# Task item
Which lines run from the line with "Instruction: Switch to the Table tab" through the line with "Click the white header strip at the top" in the entries below? Print them exactly, both ends included, and nothing more.

──────── Exercise inputs ────────

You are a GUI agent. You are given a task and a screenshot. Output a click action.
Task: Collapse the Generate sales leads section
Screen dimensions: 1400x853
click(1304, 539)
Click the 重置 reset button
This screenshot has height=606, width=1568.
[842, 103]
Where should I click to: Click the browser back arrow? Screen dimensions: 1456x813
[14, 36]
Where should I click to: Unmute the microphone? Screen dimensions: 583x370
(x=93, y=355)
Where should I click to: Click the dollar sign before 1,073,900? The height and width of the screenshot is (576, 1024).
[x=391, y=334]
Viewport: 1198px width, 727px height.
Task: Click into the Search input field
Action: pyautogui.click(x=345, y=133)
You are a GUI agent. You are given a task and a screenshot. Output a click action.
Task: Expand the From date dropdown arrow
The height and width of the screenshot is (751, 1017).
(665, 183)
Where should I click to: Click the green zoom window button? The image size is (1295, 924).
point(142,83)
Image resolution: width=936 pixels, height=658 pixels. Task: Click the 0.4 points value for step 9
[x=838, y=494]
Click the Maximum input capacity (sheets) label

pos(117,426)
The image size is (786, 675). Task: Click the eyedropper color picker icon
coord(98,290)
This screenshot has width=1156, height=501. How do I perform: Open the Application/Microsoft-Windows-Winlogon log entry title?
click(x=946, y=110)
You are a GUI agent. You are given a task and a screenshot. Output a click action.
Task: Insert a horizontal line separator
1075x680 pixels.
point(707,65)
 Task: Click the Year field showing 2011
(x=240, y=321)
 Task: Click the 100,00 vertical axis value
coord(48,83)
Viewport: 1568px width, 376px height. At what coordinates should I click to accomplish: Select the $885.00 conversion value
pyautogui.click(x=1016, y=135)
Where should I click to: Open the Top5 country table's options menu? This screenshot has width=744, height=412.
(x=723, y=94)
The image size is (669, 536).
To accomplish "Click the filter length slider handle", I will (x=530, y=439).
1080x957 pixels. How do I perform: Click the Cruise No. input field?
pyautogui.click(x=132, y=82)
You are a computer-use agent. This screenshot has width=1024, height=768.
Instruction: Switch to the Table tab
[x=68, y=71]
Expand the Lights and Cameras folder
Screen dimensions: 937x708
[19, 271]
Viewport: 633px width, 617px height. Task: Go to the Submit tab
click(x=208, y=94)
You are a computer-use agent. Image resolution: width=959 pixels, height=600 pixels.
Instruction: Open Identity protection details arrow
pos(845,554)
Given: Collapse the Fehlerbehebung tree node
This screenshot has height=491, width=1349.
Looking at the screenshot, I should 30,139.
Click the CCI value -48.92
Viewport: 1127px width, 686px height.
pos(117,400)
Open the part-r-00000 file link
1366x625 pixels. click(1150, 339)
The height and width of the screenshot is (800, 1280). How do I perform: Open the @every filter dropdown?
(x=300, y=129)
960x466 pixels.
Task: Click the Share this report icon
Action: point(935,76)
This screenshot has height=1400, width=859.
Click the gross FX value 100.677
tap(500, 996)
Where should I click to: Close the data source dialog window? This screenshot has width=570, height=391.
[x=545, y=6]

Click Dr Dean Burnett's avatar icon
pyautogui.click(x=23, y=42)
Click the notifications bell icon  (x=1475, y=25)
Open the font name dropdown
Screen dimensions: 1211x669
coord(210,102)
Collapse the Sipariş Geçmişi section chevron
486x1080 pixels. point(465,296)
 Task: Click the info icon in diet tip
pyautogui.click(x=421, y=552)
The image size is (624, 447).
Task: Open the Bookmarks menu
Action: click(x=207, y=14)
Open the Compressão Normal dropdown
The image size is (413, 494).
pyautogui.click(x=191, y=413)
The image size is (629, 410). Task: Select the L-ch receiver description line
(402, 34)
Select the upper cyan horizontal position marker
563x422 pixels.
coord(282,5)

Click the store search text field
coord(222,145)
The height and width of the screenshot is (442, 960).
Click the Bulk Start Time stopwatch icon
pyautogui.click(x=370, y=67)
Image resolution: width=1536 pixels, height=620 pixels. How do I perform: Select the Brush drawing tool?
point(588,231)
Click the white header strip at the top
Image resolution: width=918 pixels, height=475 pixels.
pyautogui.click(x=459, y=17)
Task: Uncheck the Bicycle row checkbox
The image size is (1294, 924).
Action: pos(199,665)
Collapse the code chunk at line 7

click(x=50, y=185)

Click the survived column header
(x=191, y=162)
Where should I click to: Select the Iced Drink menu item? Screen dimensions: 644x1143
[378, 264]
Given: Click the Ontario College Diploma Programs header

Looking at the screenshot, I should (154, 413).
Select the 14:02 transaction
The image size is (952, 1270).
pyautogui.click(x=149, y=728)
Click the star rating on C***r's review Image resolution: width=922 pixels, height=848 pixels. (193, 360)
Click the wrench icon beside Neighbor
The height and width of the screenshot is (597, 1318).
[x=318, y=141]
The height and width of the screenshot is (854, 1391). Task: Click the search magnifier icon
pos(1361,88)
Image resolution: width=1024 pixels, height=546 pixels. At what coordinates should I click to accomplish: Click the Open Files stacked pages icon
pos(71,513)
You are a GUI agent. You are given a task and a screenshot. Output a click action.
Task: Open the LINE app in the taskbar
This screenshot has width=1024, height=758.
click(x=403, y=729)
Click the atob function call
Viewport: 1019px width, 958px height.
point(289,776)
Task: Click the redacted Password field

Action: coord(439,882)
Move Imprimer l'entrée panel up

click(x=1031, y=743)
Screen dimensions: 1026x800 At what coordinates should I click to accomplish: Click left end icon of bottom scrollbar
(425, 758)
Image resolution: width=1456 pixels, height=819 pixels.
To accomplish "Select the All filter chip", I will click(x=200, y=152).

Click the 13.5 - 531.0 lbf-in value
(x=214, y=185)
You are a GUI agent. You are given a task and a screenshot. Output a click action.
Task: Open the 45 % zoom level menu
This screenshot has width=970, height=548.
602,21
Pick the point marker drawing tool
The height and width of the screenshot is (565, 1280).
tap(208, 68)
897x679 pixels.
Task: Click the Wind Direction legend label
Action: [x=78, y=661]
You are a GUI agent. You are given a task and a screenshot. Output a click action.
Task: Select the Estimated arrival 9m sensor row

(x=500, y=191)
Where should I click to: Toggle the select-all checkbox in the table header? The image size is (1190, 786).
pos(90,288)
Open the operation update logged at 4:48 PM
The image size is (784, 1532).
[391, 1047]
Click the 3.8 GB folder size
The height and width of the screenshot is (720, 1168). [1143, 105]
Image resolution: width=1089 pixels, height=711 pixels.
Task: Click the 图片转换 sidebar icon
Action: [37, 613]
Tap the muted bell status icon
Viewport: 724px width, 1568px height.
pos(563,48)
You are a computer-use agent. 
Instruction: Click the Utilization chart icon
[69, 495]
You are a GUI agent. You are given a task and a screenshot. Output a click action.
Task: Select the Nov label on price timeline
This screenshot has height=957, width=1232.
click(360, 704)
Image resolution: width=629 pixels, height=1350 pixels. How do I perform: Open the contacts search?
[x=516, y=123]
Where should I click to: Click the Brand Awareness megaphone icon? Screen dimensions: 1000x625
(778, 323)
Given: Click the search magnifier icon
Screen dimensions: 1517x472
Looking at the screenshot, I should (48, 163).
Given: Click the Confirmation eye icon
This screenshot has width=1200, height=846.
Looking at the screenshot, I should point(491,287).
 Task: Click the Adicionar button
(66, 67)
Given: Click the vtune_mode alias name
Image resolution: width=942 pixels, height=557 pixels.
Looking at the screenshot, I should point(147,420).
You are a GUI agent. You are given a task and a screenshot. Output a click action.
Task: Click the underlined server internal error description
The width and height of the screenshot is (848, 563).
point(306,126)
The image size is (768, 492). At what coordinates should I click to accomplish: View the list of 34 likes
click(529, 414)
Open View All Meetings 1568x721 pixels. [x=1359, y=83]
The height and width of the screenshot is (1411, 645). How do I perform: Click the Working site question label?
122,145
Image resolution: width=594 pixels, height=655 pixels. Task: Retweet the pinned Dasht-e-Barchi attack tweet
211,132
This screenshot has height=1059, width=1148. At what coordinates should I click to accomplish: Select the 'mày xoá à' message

────────

# Solution to this task
Instruction: Switch to the Table tab
[x=68, y=71]
Expand the Lights and Cameras folder
Screen dimensions: 937x708
[19, 271]
Viewport: 633px width, 617px height. Task: Go to the Submit tab
click(x=208, y=94)
You are a computer-use agent. Image resolution: width=959 pixels, height=600 pixels.
Instruction: Open Identity protection details arrow
pos(845,554)
Given: Collapse the Fehlerbehebung tree node
This screenshot has height=491, width=1349.
Looking at the screenshot, I should 30,139.
Click the CCI value -48.92
Viewport: 1127px width, 686px height.
pos(117,400)
Open the part-r-00000 file link
1366x625 pixels. click(1150, 339)
The height and width of the screenshot is (800, 1280). How do I perform: Open the @every filter dropdown?
(x=300, y=129)
960x466 pixels.
Task: Click the Share this report icon
Action: point(935,76)
This screenshot has height=1400, width=859.
Click the gross FX value 100.677
tap(500, 996)
Where should I click to: Close the data source dialog window? This screenshot has width=570, height=391.
[x=545, y=6]

Click Dr Dean Burnett's avatar icon
pyautogui.click(x=23, y=42)
Click the notifications bell icon  (x=1475, y=25)
Open the font name dropdown
Screen dimensions: 1211x669
coord(210,102)
Collapse the Sipariş Geçmişi section chevron
486x1080 pixels. point(465,296)
 Task: Click the info icon in diet tip
pyautogui.click(x=421, y=552)
The image size is (624, 447).
Task: Open the Bookmarks menu
Action: click(x=207, y=14)
Open the Compressão Normal dropdown
The image size is (413, 494).
pyautogui.click(x=191, y=413)
The image size is (629, 410). Task: Select the L-ch receiver description line
(402, 34)
Select the upper cyan horizontal position marker
563x422 pixels.
coord(282,5)

Click the store search text field
coord(222,145)
The height and width of the screenshot is (442, 960).
Click the Bulk Start Time stopwatch icon
pyautogui.click(x=370, y=67)
Image resolution: width=1536 pixels, height=620 pixels. How do I perform: Select the Brush drawing tool?
point(588,231)
Click the white header strip at the top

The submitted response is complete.